Over the decades, this flexing not only led to violent altercations resulting in the deaths of civilians, young and old but also led to the further entrenchment of both sides. The inability of both sides to come to a peaceful arrangement brings us to where we are today.
“…had their eye on the land near the Cave of the Patriarch as they wanted to use this holy landmark to worship.”
Admittedly, I’m not an expert on the tensions between Israel and the Palestinians. In all honestly, much of what I know comes from a very pro-Israel perspective. H2: The Occupation Lab gives us the Palestinian perspective on the conflict.
The film attempts to document what it sees as the slow and pervasive way in which the land H2 was slowly taken over (or stolen) by the Israelis. What started as an honest attempt to share this section of the city over the years became what the Palestinians believe is a laboratory for Israel to seize land from underneath the Palestinians. In other words, the tactics Israel learned in Hebron, they then used in other territories along the West Bank.
During one bloody uprising, when a lone Israeli gunman killed dozens of Palestinians, the locals were quarantined for over ten days. Later, Israeli troops went door to door and welded their doors shut.
The case made by the filmmakers comes from news footage during the conflict, interviews with activists and leaders on the ground, and from the people living along this narrow series of streets.
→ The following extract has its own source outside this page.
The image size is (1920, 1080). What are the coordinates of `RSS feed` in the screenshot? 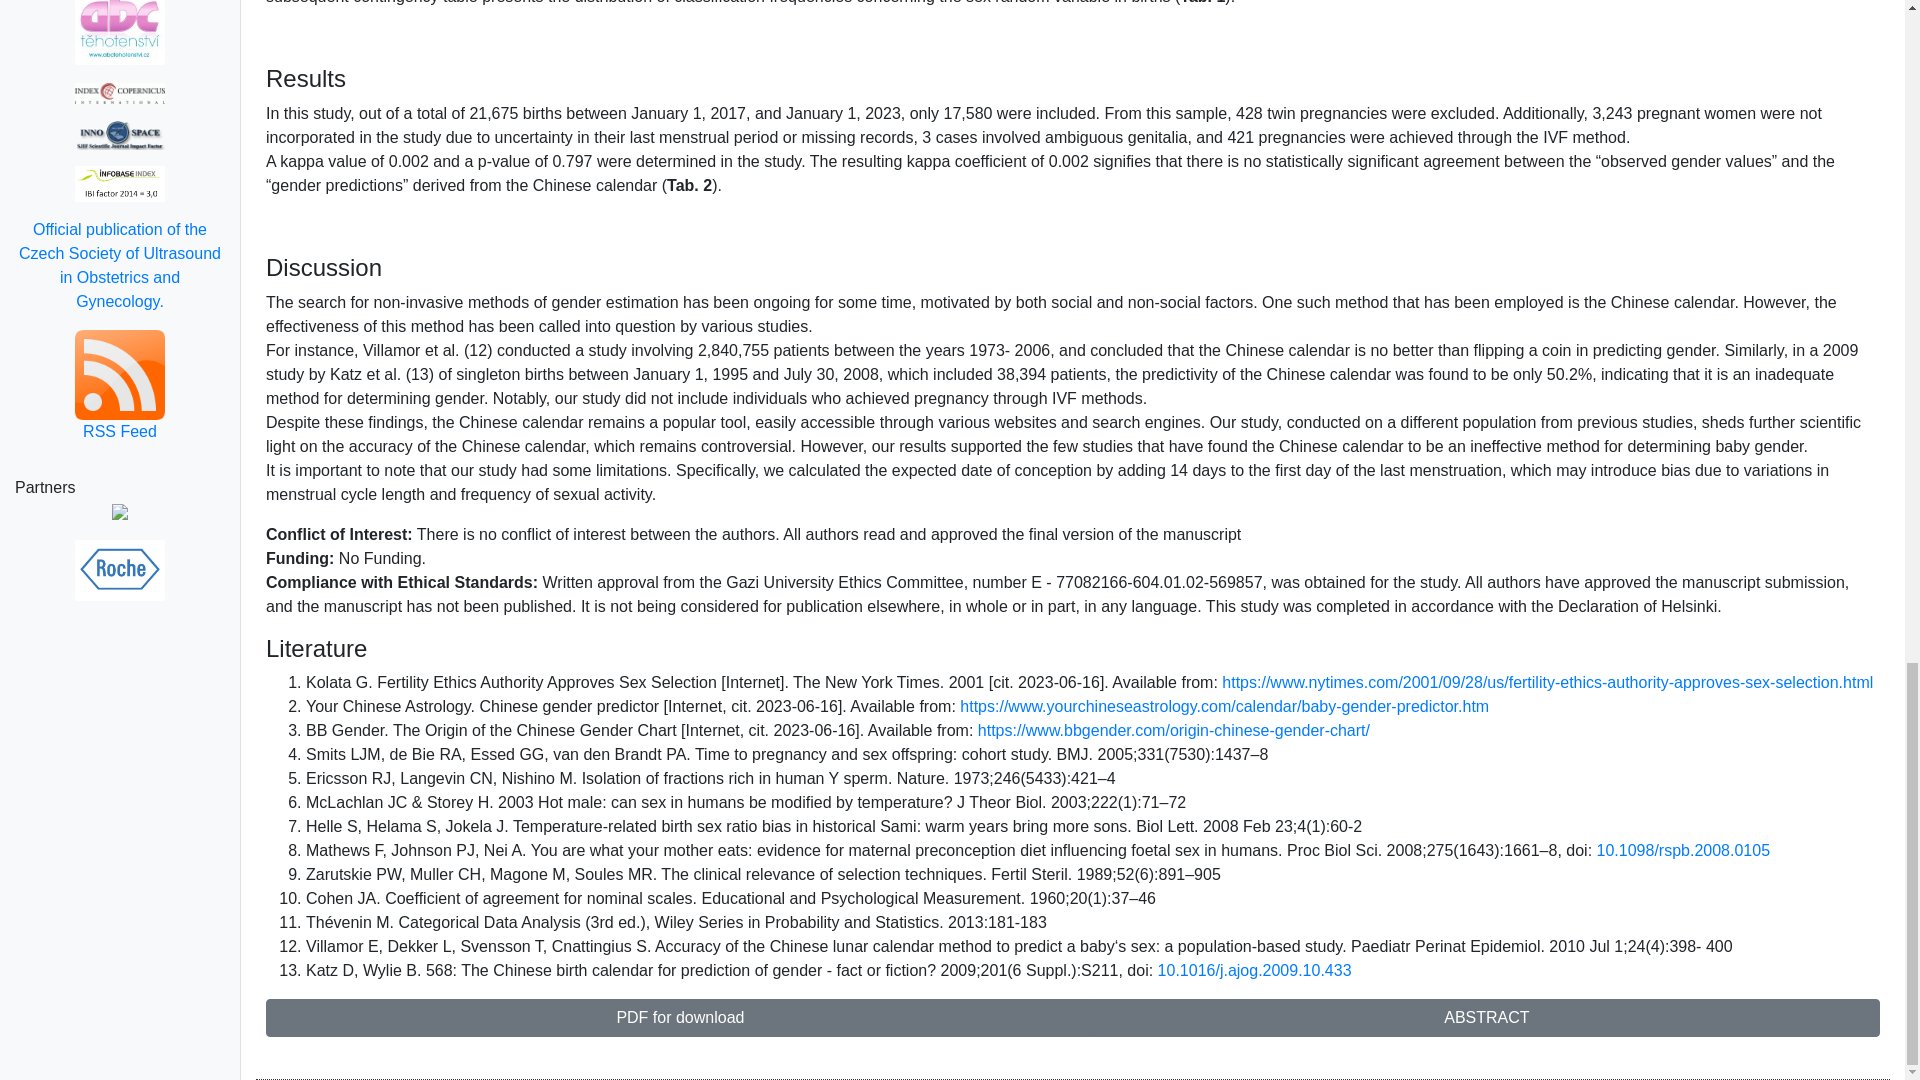 It's located at (120, 386).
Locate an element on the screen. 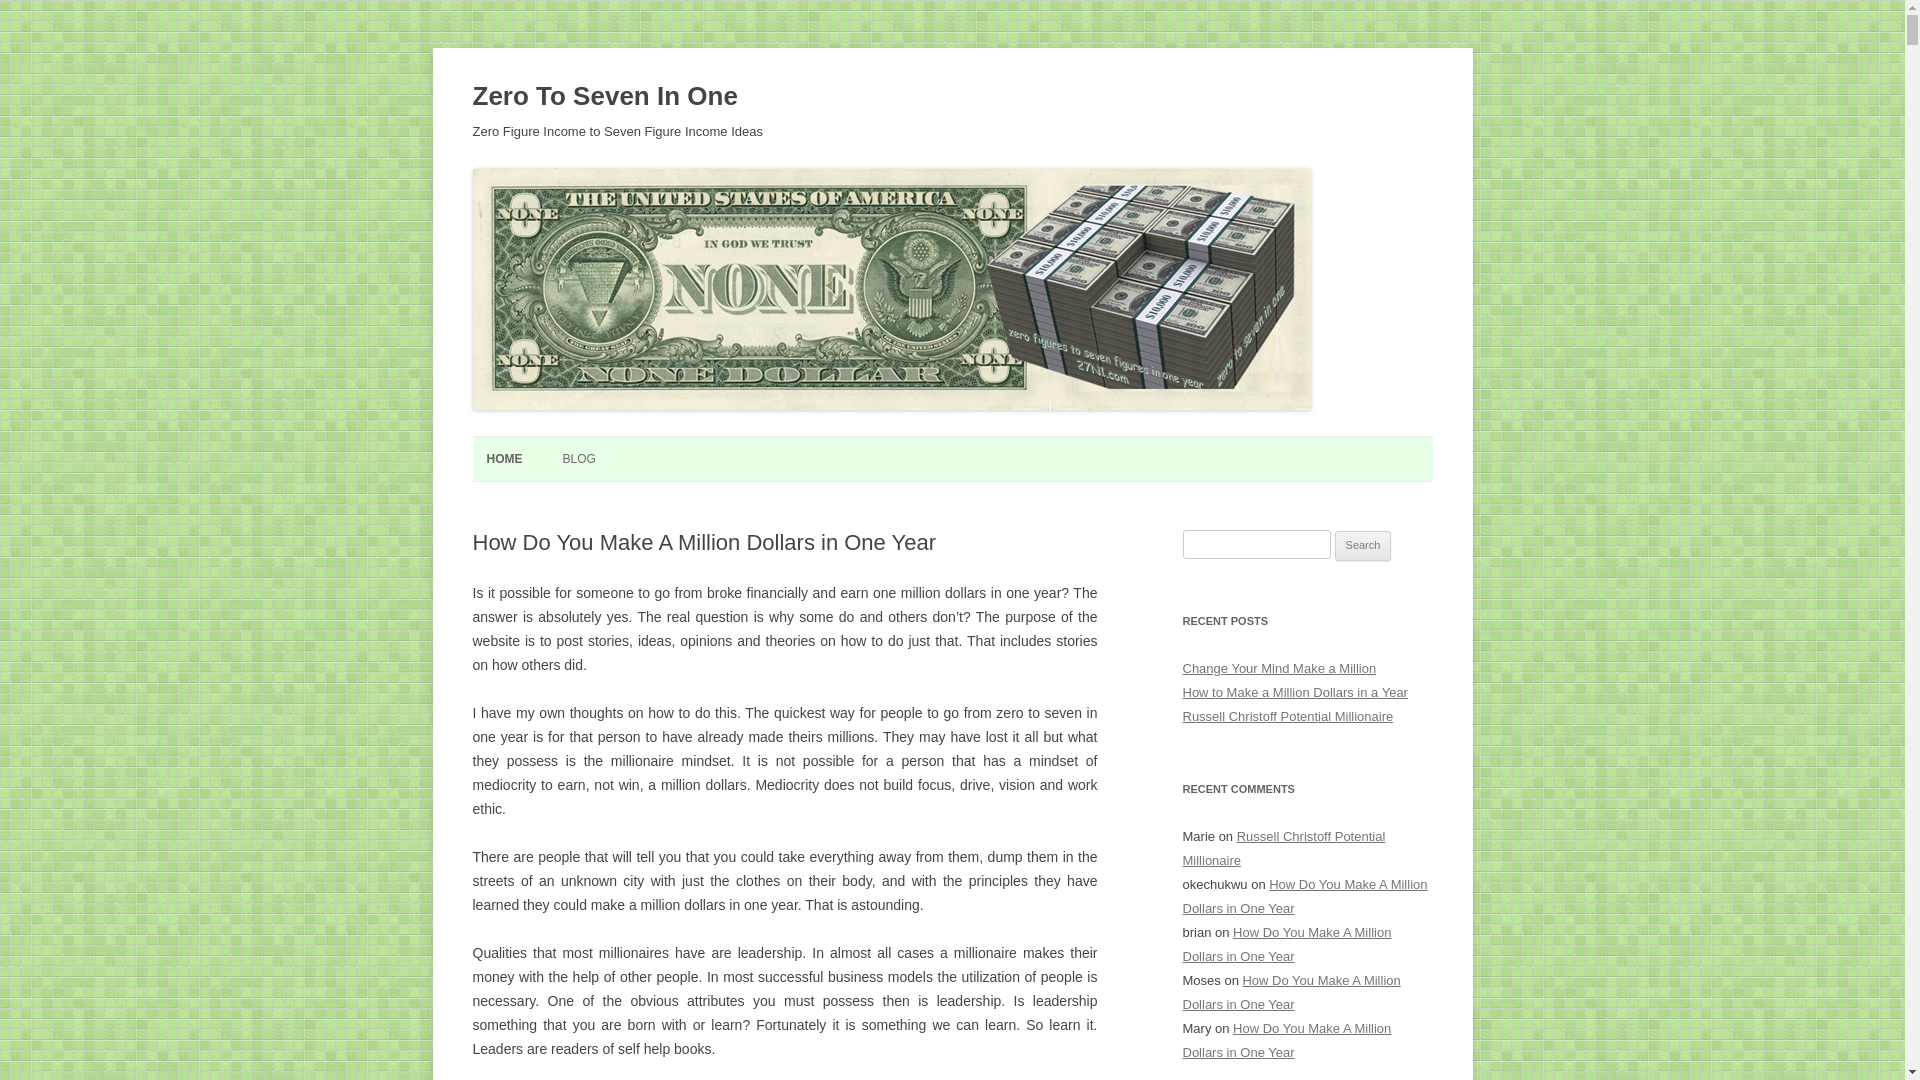 Image resolution: width=1920 pixels, height=1080 pixels. Search is located at coordinates (1364, 546).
What’s missing from the documentary is the Israeli rebuttal. Yes, I’m well aware that there are documentaries about the same events from the Israeli perspective that are missing the Palestinian rebuttal.
I certainly have my opinions about the subject. What’s clear to me is that I don’t know everything…virtually nothing about what is happening along the West Bank and Gaza. The prime importance of a documentary like H2: The Occupation Lab is to get that other perspective, be informed, and develop a more educated position.
The conflict between Israel and Hamas today is not as cut and dry as we’re led to believe, and declaring enemies and allies is not as clean as I’d like it to be either.